The present world issued from the world in which this event took place. The kingdom into which the Dragon was cast is what we know as 'Nature'; with a materiality which makes it visible to the senses. It is, so to say, the sediment of a former world. The kingdom in which Michael has remained, devoted to the will of the gods, is 'above,' purified like a liquid in which a substance has been dissolved and has formed a sediment. That kingdom has thenceforth remained a world hidden from the senses.

But Nature, apart from mankind, has not fallen under the power of the Dragon. That power was not mighty enough to become densified in visible form. It remained an invisible spirit in Nature and was forced to separate from it. Nature became a reflection of the higher spiritual worlds from which the Dragon had fallen away.

This was the world into which man was placed. He belonged partly to Nature and partly to the higher spirituality. He was thus a kind of dual being. The Dragon was powerless in the world of Nature itself, but over what in man is of Nature, over this he had power. In man Nature shows herself as desire, as animal passion. Into this sphere the fallen spirit could enter. This was the 'Fall of man.'

The rebellious spirit is transferred to the human soul. Michael has remained true to his own nature. When man directs the higher part of his being to Michael, that part which is rooted in the higher spirituality, the inner 'fight of Michael with the Dragon begins in the soul. This thought was still familiar to many in the eighteenth century. Outside Nature was to them the 'Mirror of higher Spirituality.' What was 'Nature' in man was the stronghold of the serpent and the task of the soul was to fight the serpent through devotion to Michael's power.

How must Nature appear to a soul in which such images live? The approach of Autumn must call forth the remembrance of the 'Fight with the Dragon.' The leaves fall from the trees, the budding, blossoming life dies away.
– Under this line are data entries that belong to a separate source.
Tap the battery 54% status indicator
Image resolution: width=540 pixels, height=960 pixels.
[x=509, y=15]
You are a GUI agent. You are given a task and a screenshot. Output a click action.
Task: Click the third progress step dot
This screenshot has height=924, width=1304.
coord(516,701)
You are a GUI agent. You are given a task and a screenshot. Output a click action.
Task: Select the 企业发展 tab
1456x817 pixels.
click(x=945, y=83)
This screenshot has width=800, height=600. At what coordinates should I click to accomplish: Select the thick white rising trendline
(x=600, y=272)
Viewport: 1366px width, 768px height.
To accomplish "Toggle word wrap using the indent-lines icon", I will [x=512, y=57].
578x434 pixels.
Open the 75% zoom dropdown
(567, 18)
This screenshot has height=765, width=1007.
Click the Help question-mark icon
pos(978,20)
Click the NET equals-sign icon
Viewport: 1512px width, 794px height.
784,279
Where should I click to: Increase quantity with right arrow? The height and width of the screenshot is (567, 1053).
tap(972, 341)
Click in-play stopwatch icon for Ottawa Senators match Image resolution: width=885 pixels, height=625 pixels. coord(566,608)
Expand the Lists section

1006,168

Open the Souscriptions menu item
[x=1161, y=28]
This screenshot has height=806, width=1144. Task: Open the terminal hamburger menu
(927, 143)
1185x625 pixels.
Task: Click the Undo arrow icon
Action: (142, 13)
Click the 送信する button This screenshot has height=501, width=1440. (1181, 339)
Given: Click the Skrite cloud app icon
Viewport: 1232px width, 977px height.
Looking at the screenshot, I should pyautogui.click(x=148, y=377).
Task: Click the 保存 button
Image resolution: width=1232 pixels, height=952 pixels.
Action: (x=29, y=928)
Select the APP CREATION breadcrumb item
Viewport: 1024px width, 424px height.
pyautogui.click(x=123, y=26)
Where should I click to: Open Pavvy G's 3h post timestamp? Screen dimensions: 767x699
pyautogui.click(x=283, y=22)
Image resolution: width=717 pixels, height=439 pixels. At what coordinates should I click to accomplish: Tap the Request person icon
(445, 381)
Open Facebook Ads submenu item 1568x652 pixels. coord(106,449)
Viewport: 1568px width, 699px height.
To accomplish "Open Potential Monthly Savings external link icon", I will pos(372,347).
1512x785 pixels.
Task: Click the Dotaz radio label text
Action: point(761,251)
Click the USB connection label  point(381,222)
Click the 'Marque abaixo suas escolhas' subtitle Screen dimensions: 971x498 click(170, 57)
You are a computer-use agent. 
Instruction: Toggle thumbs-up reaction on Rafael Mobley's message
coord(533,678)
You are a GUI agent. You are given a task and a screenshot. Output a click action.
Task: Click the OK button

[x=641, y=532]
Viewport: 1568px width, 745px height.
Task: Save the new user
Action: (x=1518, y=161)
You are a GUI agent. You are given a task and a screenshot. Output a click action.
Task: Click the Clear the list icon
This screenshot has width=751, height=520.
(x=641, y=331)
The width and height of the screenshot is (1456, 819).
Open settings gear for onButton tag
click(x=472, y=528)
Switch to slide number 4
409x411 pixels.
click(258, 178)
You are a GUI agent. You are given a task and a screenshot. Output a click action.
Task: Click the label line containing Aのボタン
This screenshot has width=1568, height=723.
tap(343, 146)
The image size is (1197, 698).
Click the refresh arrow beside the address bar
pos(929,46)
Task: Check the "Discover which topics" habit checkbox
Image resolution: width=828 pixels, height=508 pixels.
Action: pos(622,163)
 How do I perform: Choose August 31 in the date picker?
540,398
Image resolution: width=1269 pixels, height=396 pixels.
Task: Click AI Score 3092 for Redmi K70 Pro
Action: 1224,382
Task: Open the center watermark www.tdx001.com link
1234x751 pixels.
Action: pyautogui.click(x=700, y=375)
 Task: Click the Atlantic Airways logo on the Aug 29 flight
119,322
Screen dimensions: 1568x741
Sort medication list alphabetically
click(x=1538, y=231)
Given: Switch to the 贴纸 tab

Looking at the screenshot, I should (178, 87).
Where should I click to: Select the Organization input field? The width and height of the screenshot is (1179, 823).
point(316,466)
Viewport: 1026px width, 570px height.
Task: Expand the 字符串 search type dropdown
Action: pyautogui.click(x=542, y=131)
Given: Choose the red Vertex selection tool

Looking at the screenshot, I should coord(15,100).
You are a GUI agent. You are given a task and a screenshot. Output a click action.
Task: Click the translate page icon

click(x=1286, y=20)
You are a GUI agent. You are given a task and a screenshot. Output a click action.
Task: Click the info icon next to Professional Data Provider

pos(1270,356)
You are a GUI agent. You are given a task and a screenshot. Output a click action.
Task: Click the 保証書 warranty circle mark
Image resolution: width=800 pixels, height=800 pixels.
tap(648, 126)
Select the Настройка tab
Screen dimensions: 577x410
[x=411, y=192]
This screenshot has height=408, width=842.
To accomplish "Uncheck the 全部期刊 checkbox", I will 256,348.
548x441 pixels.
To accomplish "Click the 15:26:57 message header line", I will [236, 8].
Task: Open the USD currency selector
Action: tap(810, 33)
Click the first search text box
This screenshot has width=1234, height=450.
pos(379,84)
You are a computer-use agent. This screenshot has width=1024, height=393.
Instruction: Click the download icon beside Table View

Pleasant is the welcome of Nature in Spring; kindly the gifts showered on man as she tends him in the warm rays of the Summer sun. When Autumn sets in she has nothing more for him. The forces of decay penetrate to him through his senses. It is out of himself that he must obtain what Nature had before bestowed upon him. Her power in him grows feeble. He must create for himself spiritual forces to be his help where Nature is powerless to do this. With Nature the Dragon loses his power. The image of Michael, the conqueror of the Dragon, rises before the soul. That image had been dulled while Nature — and with nature the Dragon — were powerful. It now rose from out of the frosty fogs, streaming from the earth.

But the image is a reality for the soul. It is as though a veil which the Summer warmth had drawn, hiding the spiritual world, had now been raised.

Man lives the year's life in its course. Spring is an early benefactor but it entices the human being into that kingdom in which the 'enemy' opposes to the beauty of Nature his invisible power as ugliness. In the beginning of Autumn appears the spirit of the 'strong beauty' when Nature hides 'her beauty' and in doing so drives the enemy into retirement.